C'est là un premier point faible des accords du genre de l'entente anglo-russe. Il y en a d'autres. Les accords qui visent l'avenir sont essentiellement temporaires, car les vues de l'homme sur le futur sont essentiellement limitées. Les clauses acceptées par l'Angleterre et la Russie répondent au sentiment que les deux puissances ont actuellement de leurs intérêts. Combien de temps cette conception sera-t-elle exacte. L'immense empire moscovite affaibli par une crise pénible éprouve un pressant besoin de recueillement. Mais qui oserait soutenir que, dans une période indéterminée, retrempé dans l'épreuve, ses forces renouvelées il ne ressentira pas de nouveau le besoin d'expansion, la hantise de la mer libre, il ne se trouvera pas à l'étroit dans la zone qu'il juge aujourd'hui suffisante? Il en va de même de l'Angleterre. Assagie par la guerre sud-africaine, préoccupée d'une grave évolution sociale, inquiète des progrès d'un

rival redoutable, elle limite son effort, concentre ses forces. Mais plus tard?... Jamais elle ne renoncera à la primauté en Asie.
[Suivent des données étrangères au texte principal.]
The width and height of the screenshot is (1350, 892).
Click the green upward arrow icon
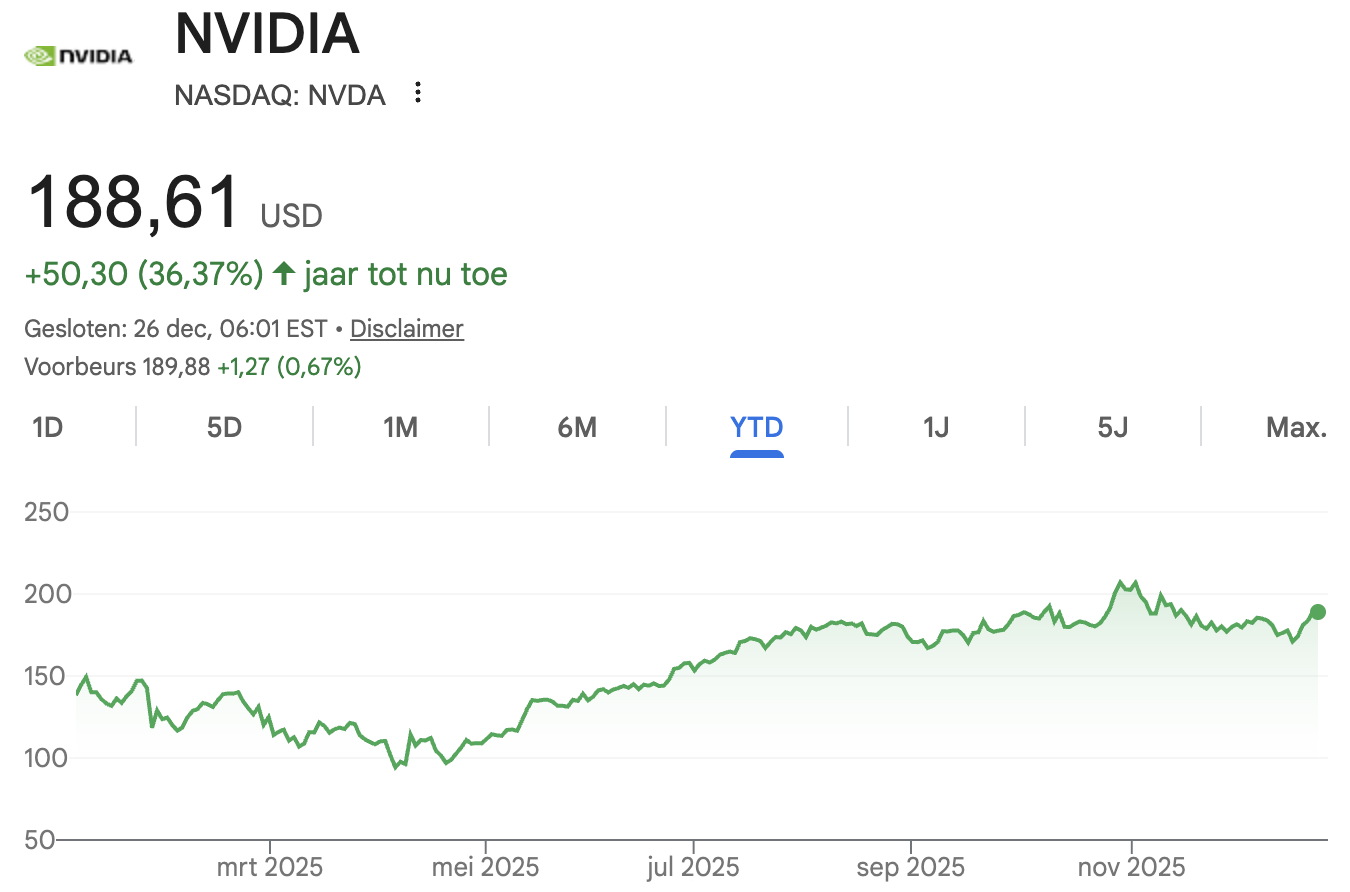click(x=284, y=273)

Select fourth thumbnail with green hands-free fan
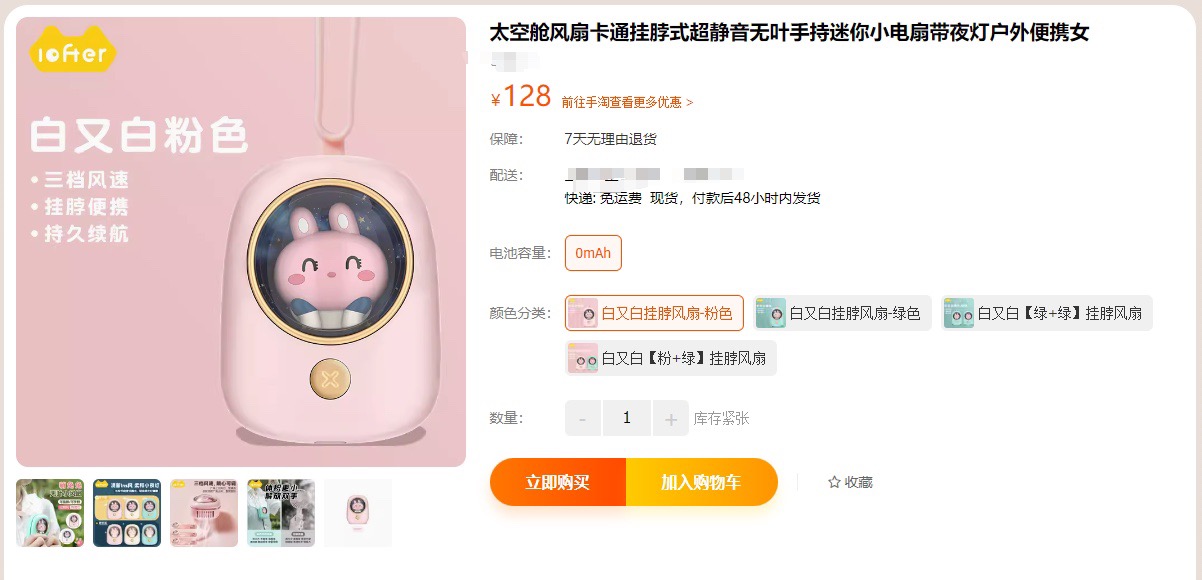(281, 513)
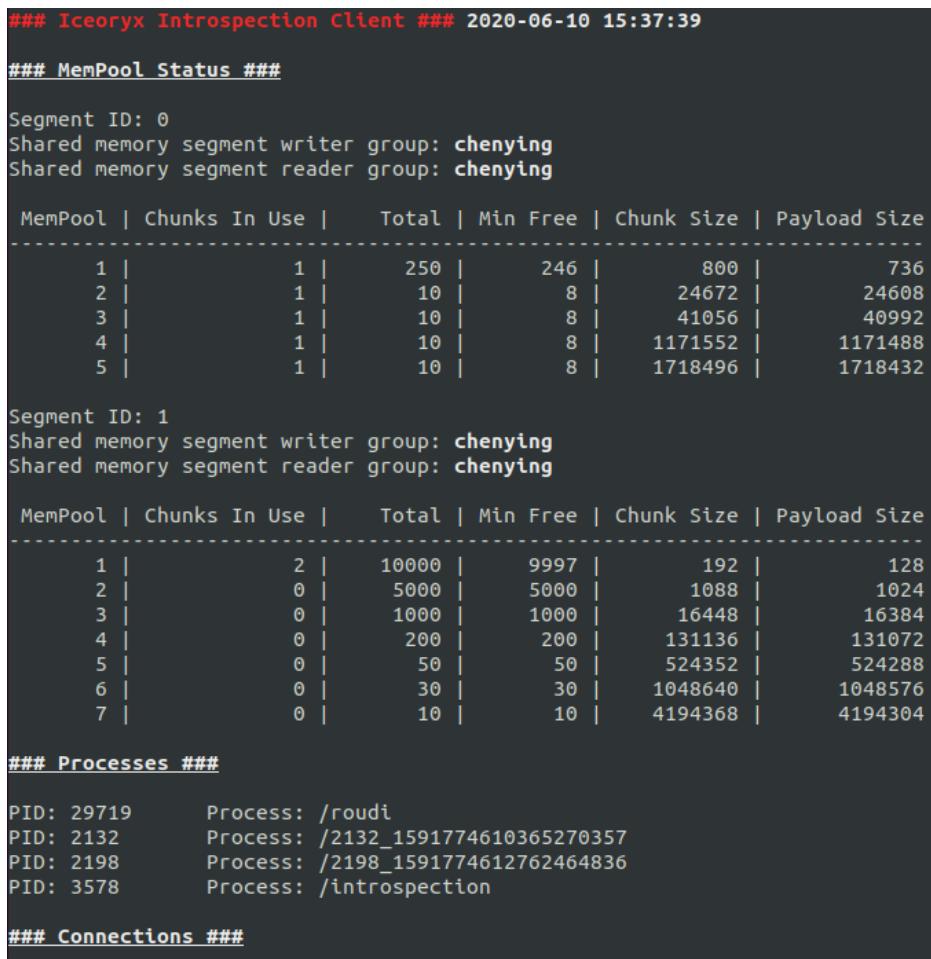This screenshot has height=959, width=931.
Task: Click total value 10000 in segment 1
Action: pos(410,566)
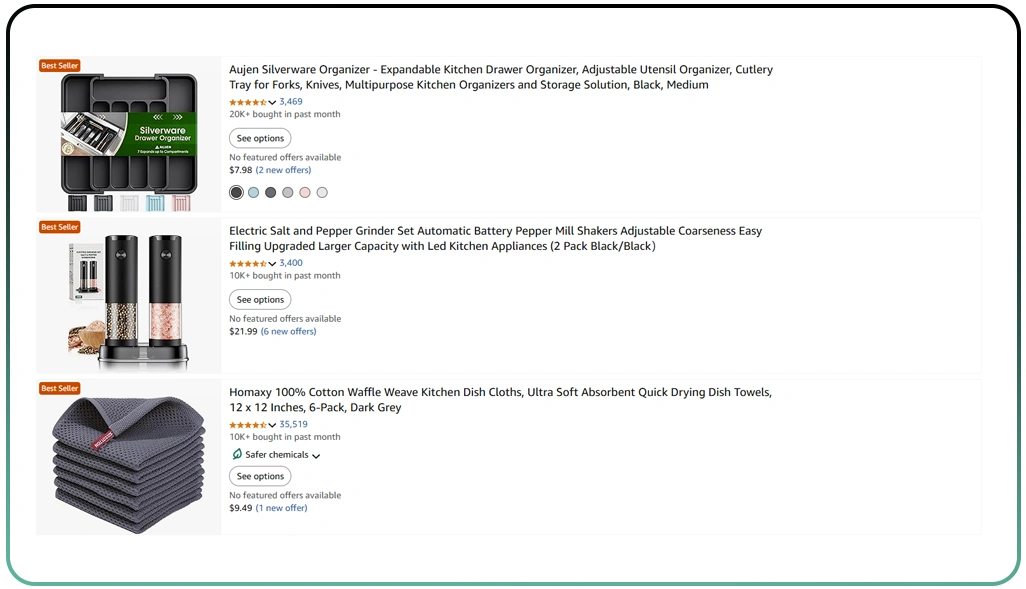Click See options for the grinder set
The width and height of the screenshot is (1026, 589).
pyautogui.click(x=260, y=299)
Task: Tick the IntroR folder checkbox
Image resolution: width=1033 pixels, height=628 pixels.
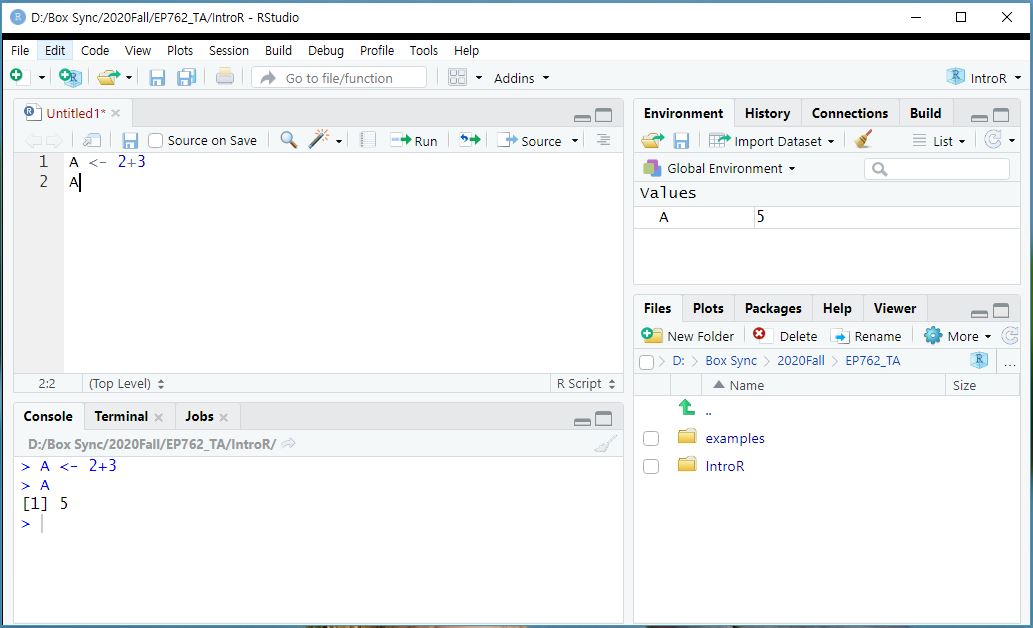Action: 651,466

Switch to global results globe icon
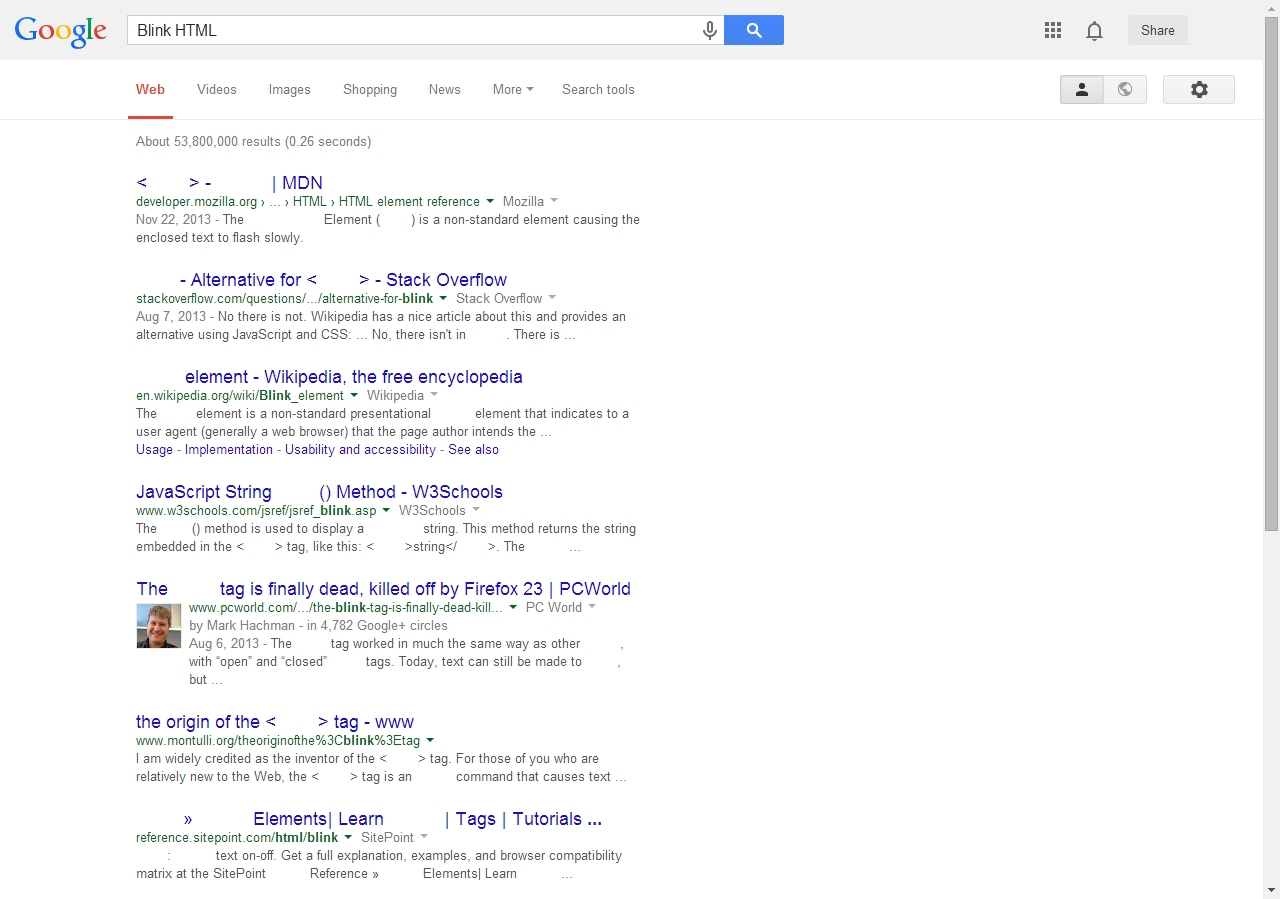click(x=1125, y=90)
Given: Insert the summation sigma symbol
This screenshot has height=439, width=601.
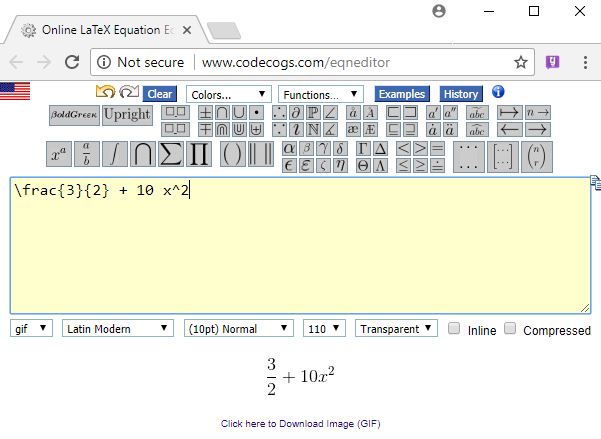Looking at the screenshot, I should pos(171,155).
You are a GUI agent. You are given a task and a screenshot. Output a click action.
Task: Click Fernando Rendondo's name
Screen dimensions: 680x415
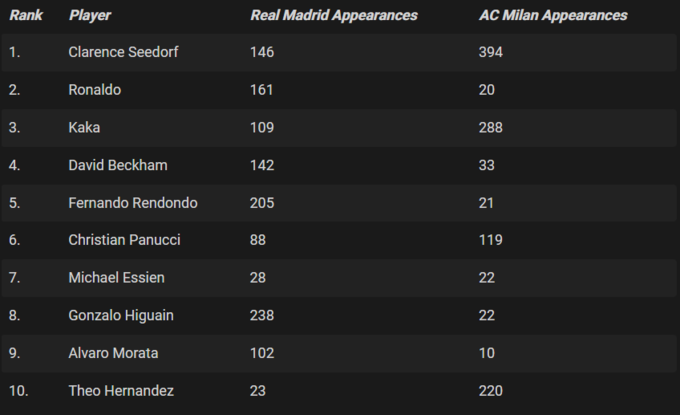pos(133,203)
L'accord anglo-russe est donc limité dans le temps. C'est un point qu'il ne faut pas perdre de vue pour en apprécier la véritable portée. Cette caractéristique est si évidente que l'on est presque surpris de ne pas trouver une clause restrictive de durée. On l'a sans doute jugée superflue et on a préféré laisser faire le temps. C'est sagesse. Mieux que la volonté des hommes, l'activité des peuples orientera l'avenir. Ne cherchons pas à voir trop loin. Sir E. Grey et M. Isvolsky ont agi prudemment en se bornant à régler une entente qui, dans la mesure du possible, supprime toute chance de conflit pour une période assez longue. En cela, ils semblent avoir réussi. Concessions et profits sont assez équitablement partagés.

L'Angleterre obtient une garantie de sécurité pour la frontière de l'Inde, protégée désormais, sur le revers de la montagne, par une zone de couverture avancée s'étendant de la frontière chinoise au golfe Persique. Avantage inestimable si l'on en juge par l'obstination que les hommes d'État anglais ont apporté à sa réalisation. Et ce succès n'est vraiment pas acheté trop cher. Qu'abandonne la Grande-Bretagne? Les aléas d'une expansion chimérique au Thibet, les risques d'une politique de réaction violente contre l'influence moscovite en Perse. L'actif dépasse largement le passif.

Les avantages de l'accord pour la Russie sont moins apparents car ils sont, en quelque sorte, négatifs. On devait craindre à SaintPétersbourg de voir se renouveler dans l'Asie Centrale les difficultés éprouvées en Extrême-Orient, de ne pouvoir opposer à une vigoureuse offensive britannique que l'effort inférieur d'une puissance entravée par de grosses préoccupations internes. Le péril est conjuré. Force a été de faire la part du feu, d'abandonner quelques précieux atouts. L'essentiel est que les cartes maîtresses soient sauves, et elles le sont. La Russie garde en Perse, où sont ses principaux intérêts d'avenír, une position vraiment forte. Elle ne sacrifie pas définitivement les rêves d'expansion vers la mer et elle se ménage, pour une période de transition qui sera longue vraisemblablement, une large sphère d'activité économique. On pouvait craindre pis.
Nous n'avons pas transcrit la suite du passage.